TEXTO DE LEITURA:

● ● ●

Antonieta Biondi Assumpção, 91, moradora do Alto da Boa Vista, na zona sul |
É
impressionante como a história da vila italiana de seis moradas, na rua
Visconde de Parnaíba, no Brás, vem, com riqueza de detalhes, à memória de
Antonieta.
Os pés de
goiaba, pera, ameixa e cereja perfumavam todo o quintal. O aroma das frutas ora
se misturava à fumaça dos trens, ora à neblina dos fins de noite outonais.
Do forno a
lenha emanava um cheiro de pão italiano de dar água na boca. Embaixo dele,
ficava o galinheiro, onde a então garotinha se punha a retirar os ovos do dia.
Quase todos
os adultos dali eram de uma mesma família, imigrantes da região de Felitto,
Salerno (Itália), como o avô dela, Antônio Di Dario. Eles só falavam italiano.
A menina cresceu compreendendo tudo, mas o português foi imperativo, ainda mais
quando, aos 21 anos, ela teve que cuidar dos quatro irmãos após a morte da mãe,
Luiza.
Quem diria
que, mais de 70 anos depois, esse universo italiano voltaria a fazer parte de
seu dia a dia. Detalhe: por meio de grupos em redes sociais. Mãe de dois filhos
e avó de quatro netos, resolveu não apelar para as crianças, ‘que não têm
paciência de explicar’, e contratou um professor para ensiná-la a mexer no
computador.

● ● ●

TRECHOS DOS DADOS:
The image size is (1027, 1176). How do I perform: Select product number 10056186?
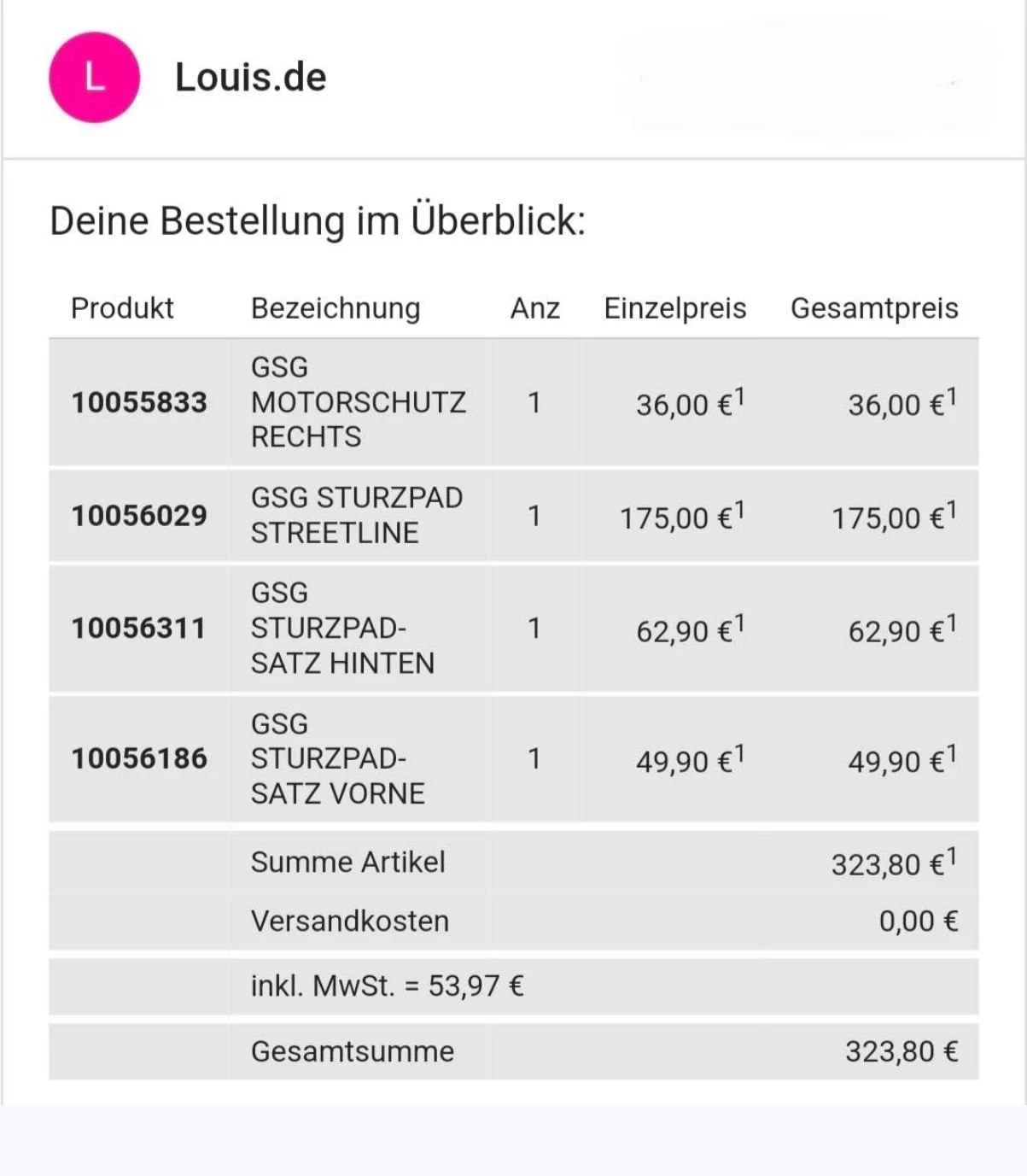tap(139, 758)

● ● ●

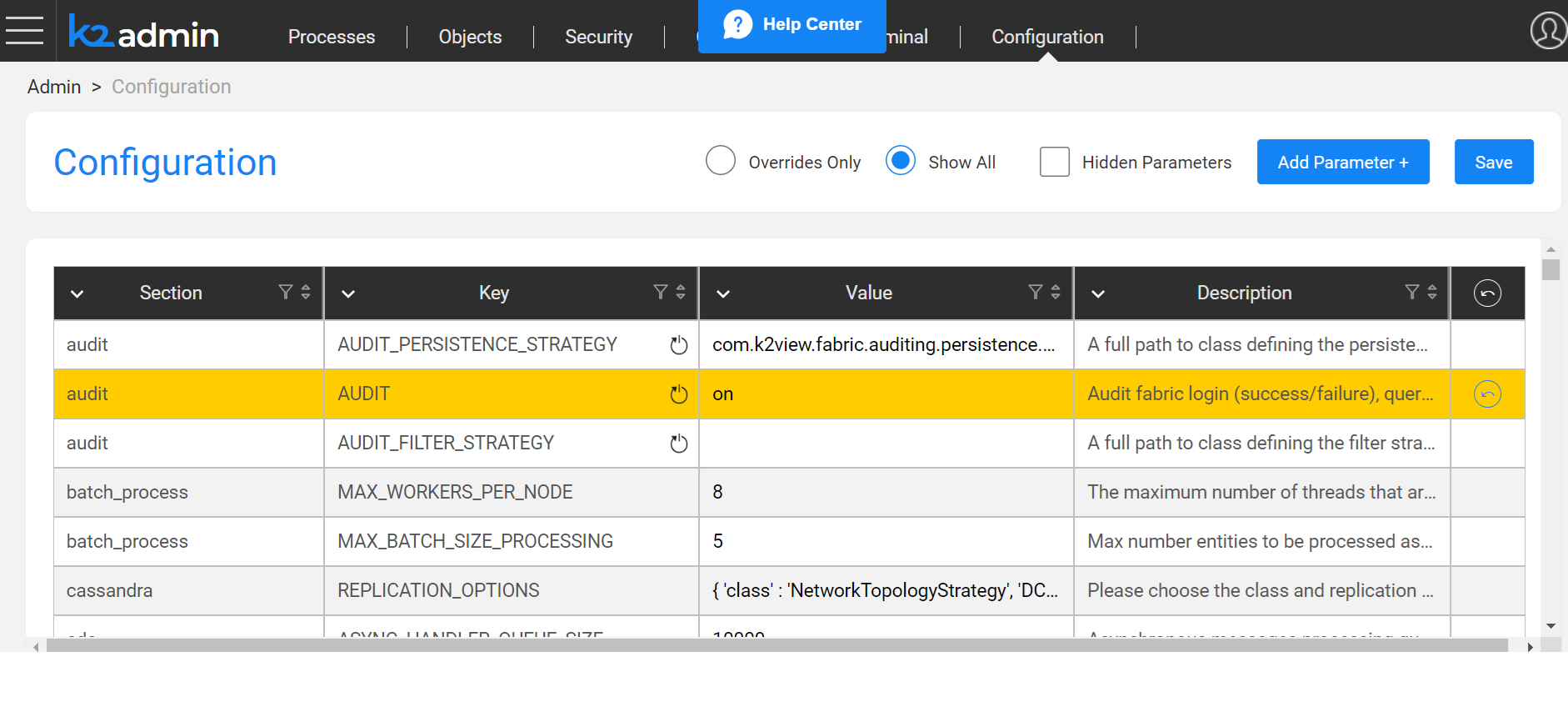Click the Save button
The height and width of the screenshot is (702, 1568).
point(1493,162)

● ● ●

Responda com base no texto sobre Antonieta Biondi Assumpção:
1. Em que rua e bairro ficava a vila italiana de seis moradas?
2. De que região da Itália vinham quase todos os adultos da vila?
3. Com que idade Antonieta teve que cuidar dos quatro irmãos?

1. Na rua Visconde de Parnaíba, no Brás.
2. Da região de Felitto, Salerno.
3. Aos 21 anos.